DOCTORS have warned that new plans for savage NHS cuts are ‘shrouded in secrecy’ and will ‘cause uproar’, the BMA says in a statement released this morning.
The BMA sent Freedom of Information requests to NHS Improvement requesting the proposal documents. NHS Improvement said the documents belong to local health authorities and suggested requests were forwarded to those organisations.
The BMA then wrote to organisations in each of the areas requesting the final return – or the details within if not the whole documents. Representatives from just eight of the thirteen areas responded and none provided the full document or any significant details of their plan.
The BMA said that the plans will extend waiting times, reduce access to services, cut down on prescriptions and treatments, and merge or close hospitals and facilities. The plans called the Capped Expenditure Process (CEP) were introduced in April 2017.
They instruct NHS commissioners and providers in 13 areas across England with the largest budget deficits to make ‘considerable cuts’ in order to ‘achieve financial balance’ by next April 1st.
The areas affected by the CEP are under intense pressure to make cuts of as much as £500m. They have been told to ‘think the unthinkable’ suggesting mergers, closures of A&Es, maternity services, children’s wards and in some cases entire hospitals.
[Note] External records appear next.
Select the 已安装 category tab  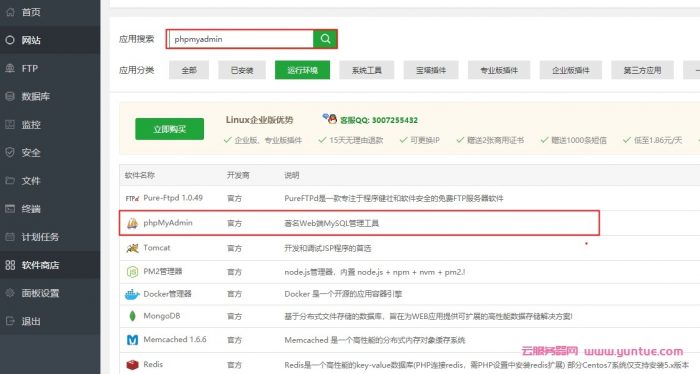(242, 70)
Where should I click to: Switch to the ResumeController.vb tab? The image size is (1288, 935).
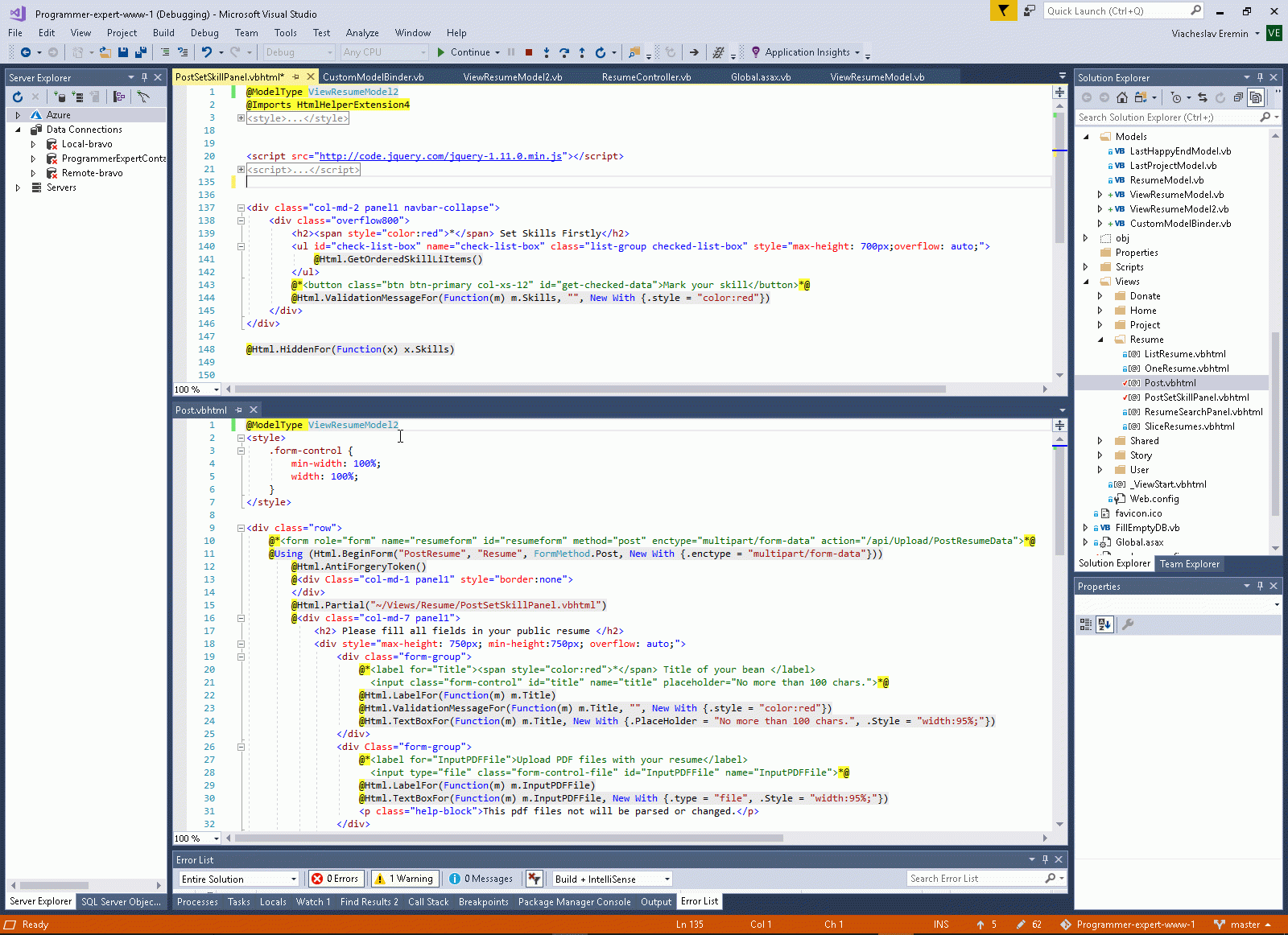646,77
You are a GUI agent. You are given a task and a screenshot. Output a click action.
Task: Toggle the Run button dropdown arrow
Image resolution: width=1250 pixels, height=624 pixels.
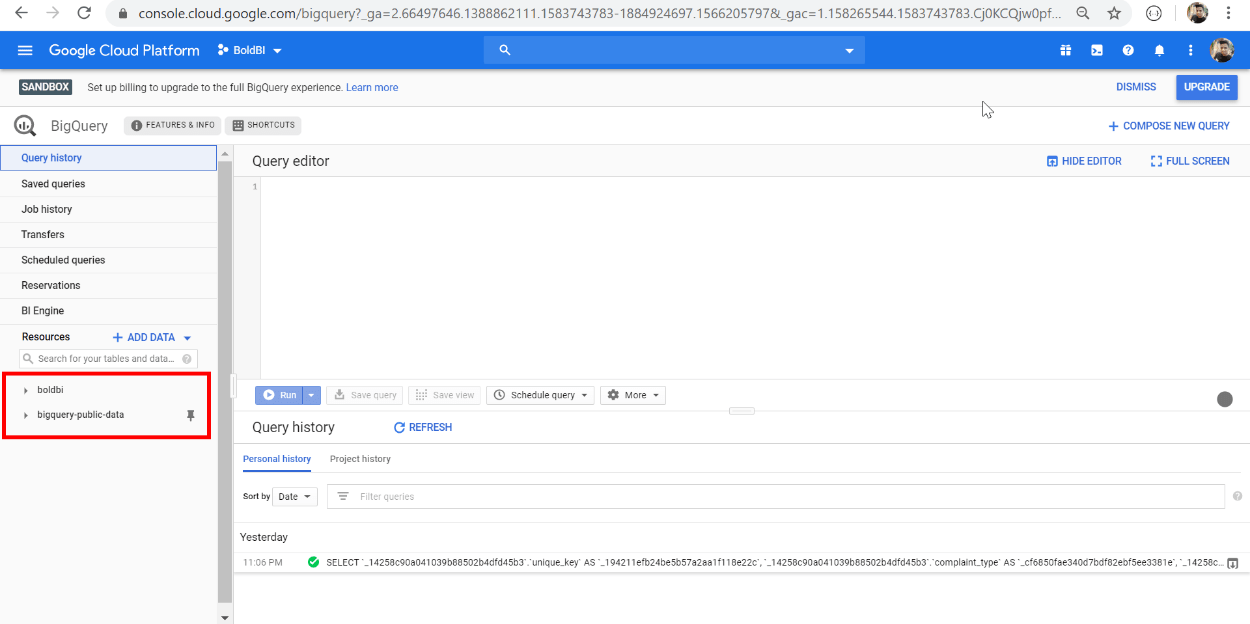click(310, 395)
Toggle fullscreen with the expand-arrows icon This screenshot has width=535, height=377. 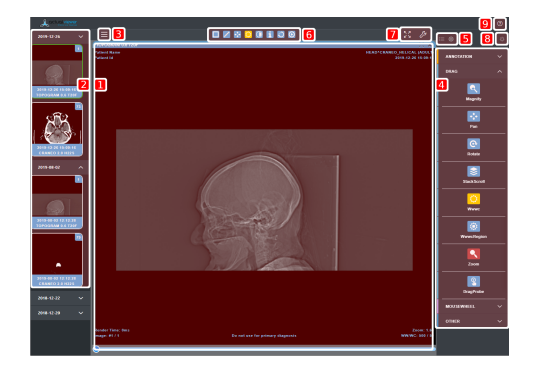407,34
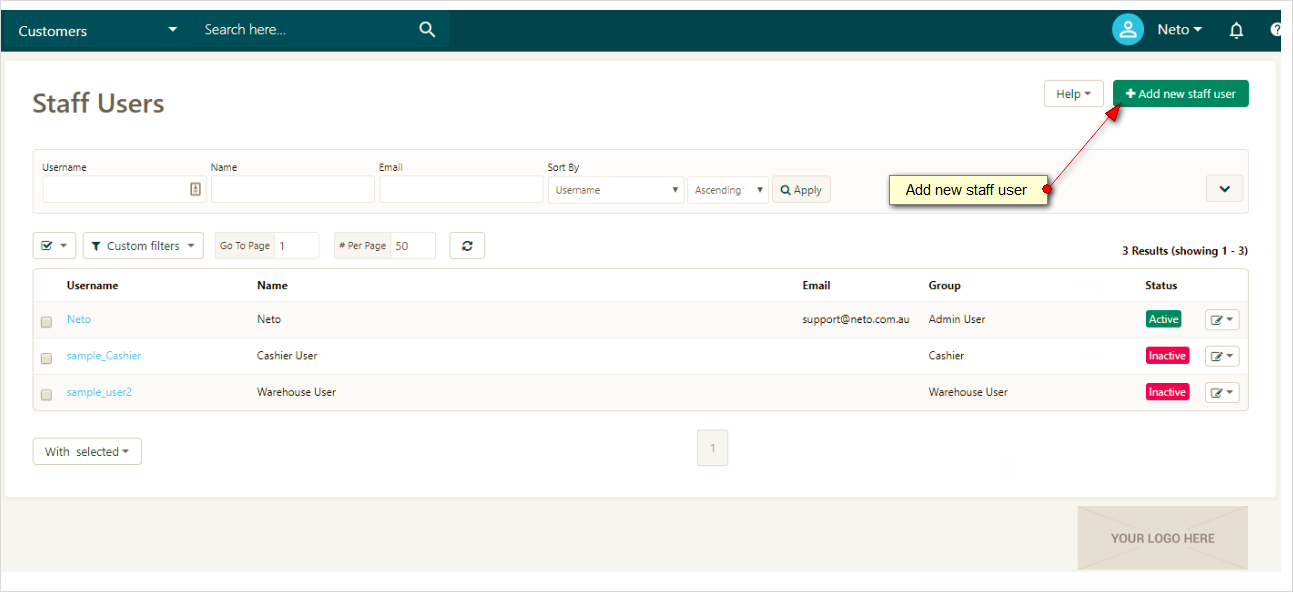1293x592 pixels.
Task: Click the help question mark icon
Action: (1275, 30)
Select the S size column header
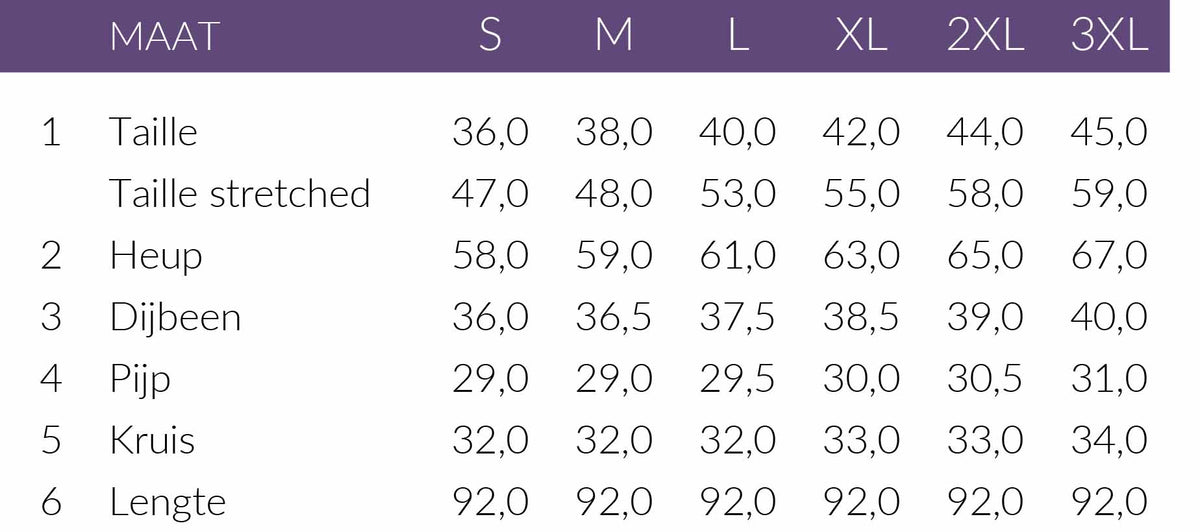 490,37
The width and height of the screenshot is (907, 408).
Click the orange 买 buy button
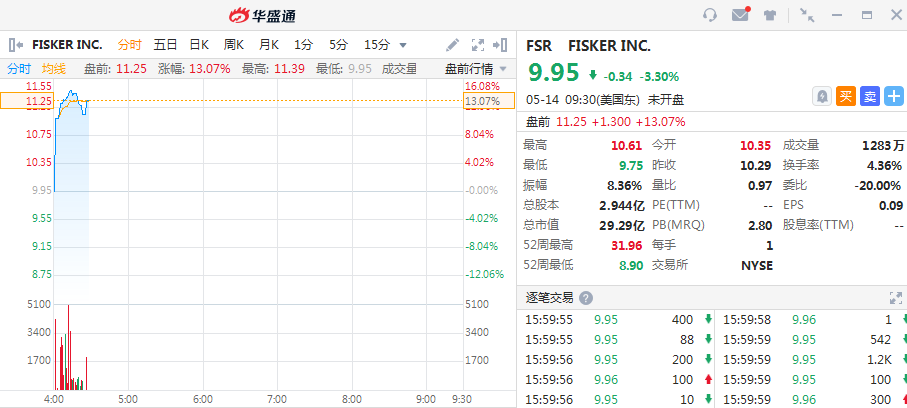click(x=846, y=96)
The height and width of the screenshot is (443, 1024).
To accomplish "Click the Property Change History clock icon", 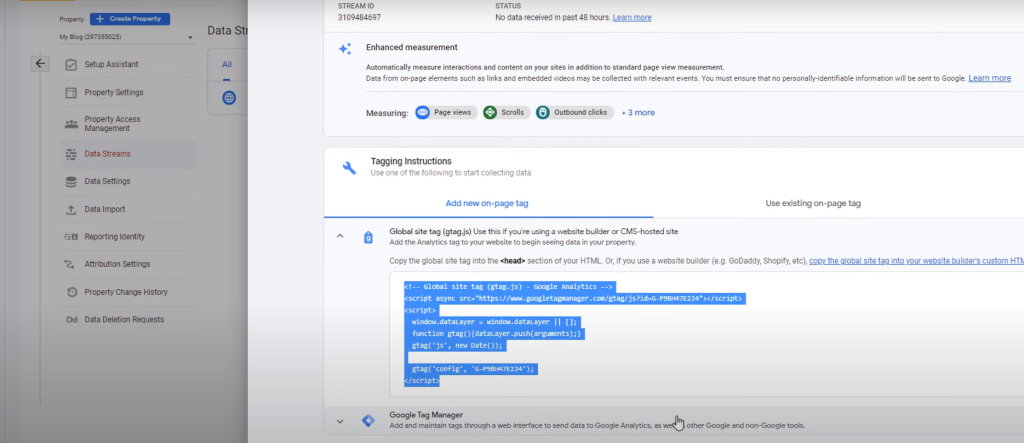I will pos(70,292).
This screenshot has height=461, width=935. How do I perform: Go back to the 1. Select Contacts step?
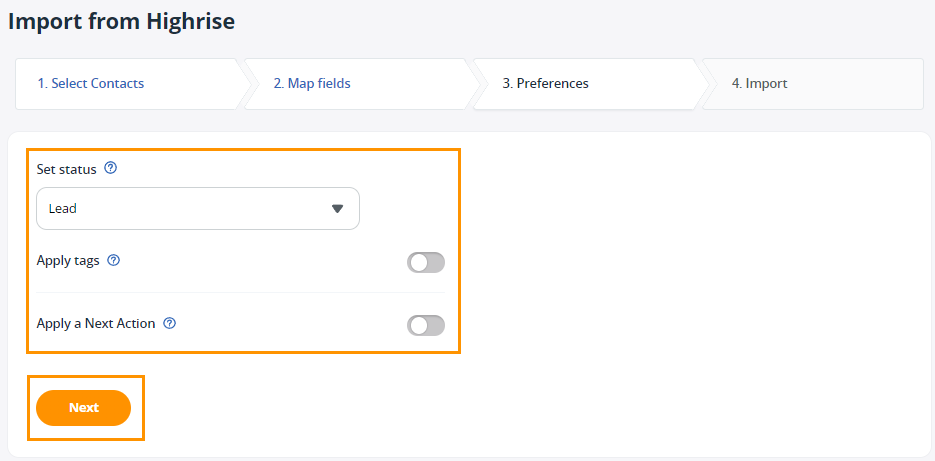tap(91, 83)
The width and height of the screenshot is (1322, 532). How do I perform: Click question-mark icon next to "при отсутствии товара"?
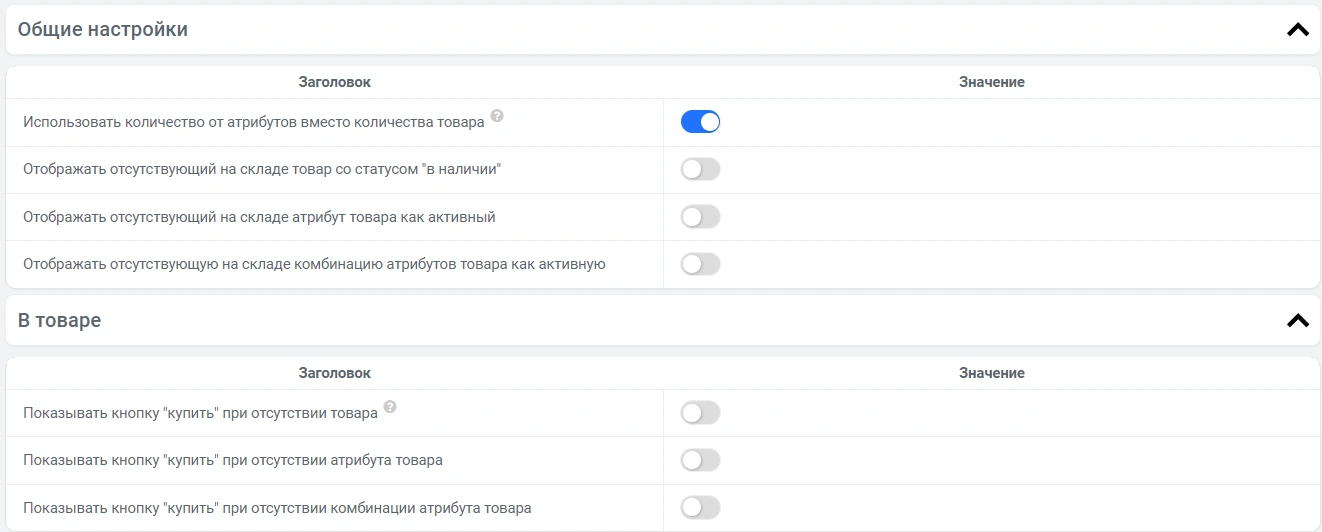click(390, 407)
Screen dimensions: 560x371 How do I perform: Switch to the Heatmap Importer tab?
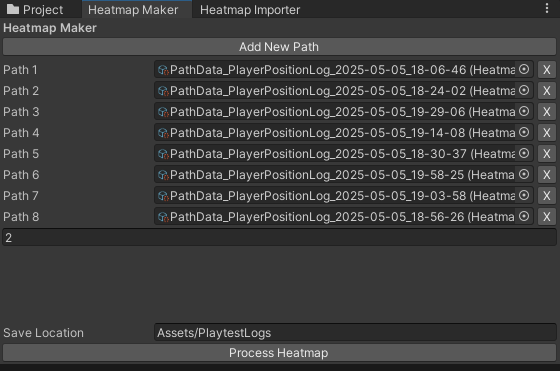pyautogui.click(x=250, y=10)
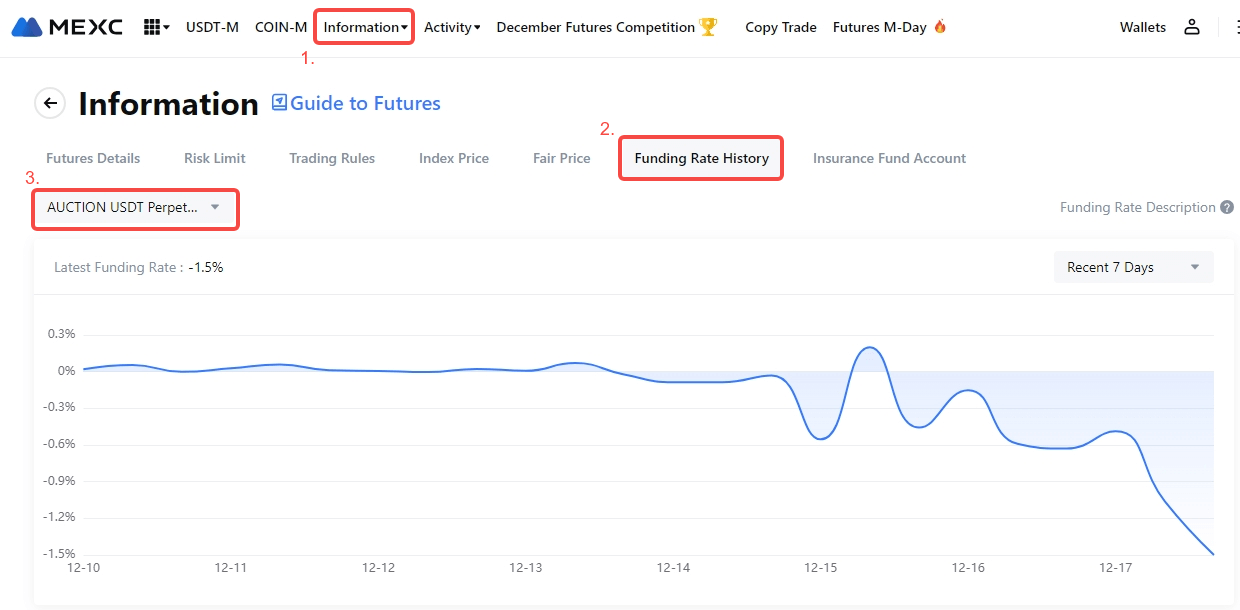The image size is (1240, 610).
Task: Open Wallets from the top bar
Action: tap(1142, 27)
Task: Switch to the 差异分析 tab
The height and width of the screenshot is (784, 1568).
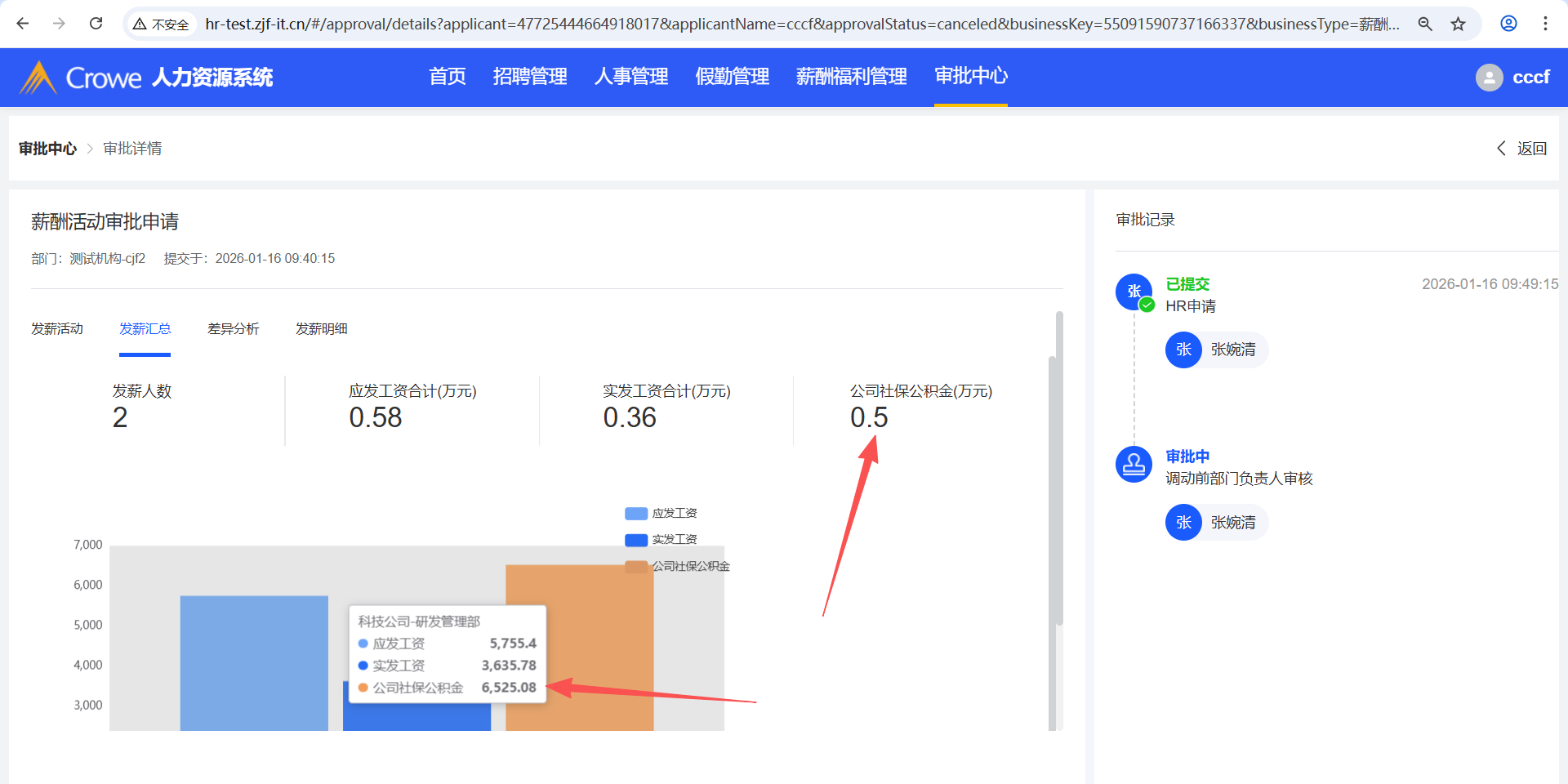Action: point(233,329)
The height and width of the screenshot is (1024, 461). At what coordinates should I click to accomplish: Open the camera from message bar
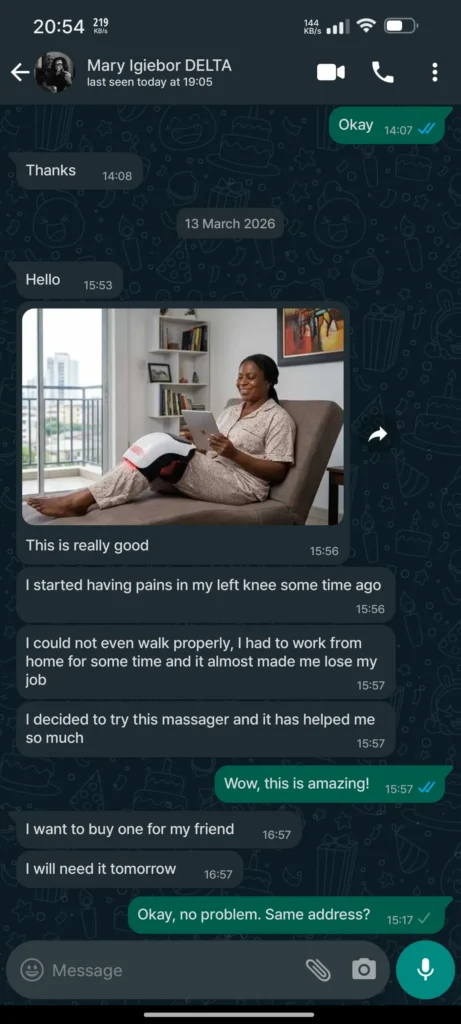[x=364, y=970]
The 13 areas involved have submitted plans and NHS England Chief Executive, Simon Stevens, has now told commissioners and managers to get on with delivering the proposals – warning that more ‘difficult choices’ are on the way.
Dr David Wrigley, said: ‘These plans could have serious consequences for doctors working on the frontline and for the care and treatment patients receive and can expect in hospitals and GP surgeries in these areas.
‘It is bad enough that brutal cuts could threaten the services but it is totally unacceptable that proposals of this scale, which would affect large numbers of patients, are shrouded in such secrecy. Patients, the public and frontline staff – who have worked so hard to keep the health service afloat through years of underfunding in the face of rising demand – must be at the heart of any plans for the future of the health service but we are all frozen out of discussions, and local health managers are being asked to push forward despite being unwilling to share their decisions openly.
‘This government must stop and think before pressing ahead, as cuts on this scale in this timeframe would have a devastating impact on patients and staff. Our NHS is one of the very best healthcare services in the world, with hugely talented staff, but it relies too much on the goodwill of the staff who dedicate their lives to helping patients. This simply cannot go on. The government must provide adequate funding for the health service before it is too late.’
Speaking anonymously to the BMA, one trust chair with oversight of the process of drawing up the plans in his area, said: ‘We were descended on and asked to think the unthinkable in no time at all.
‘The NHS seems to go into a zone of secrecy as an automatic reaction. That’s the thing that really upsets me – the secrecy of it all and the ridiculous pace in which solutions are to be crafted and agreed. It’s the management culture too – it’s all hierarchical power and bullying. Even the most modest proposals would cause uproar.’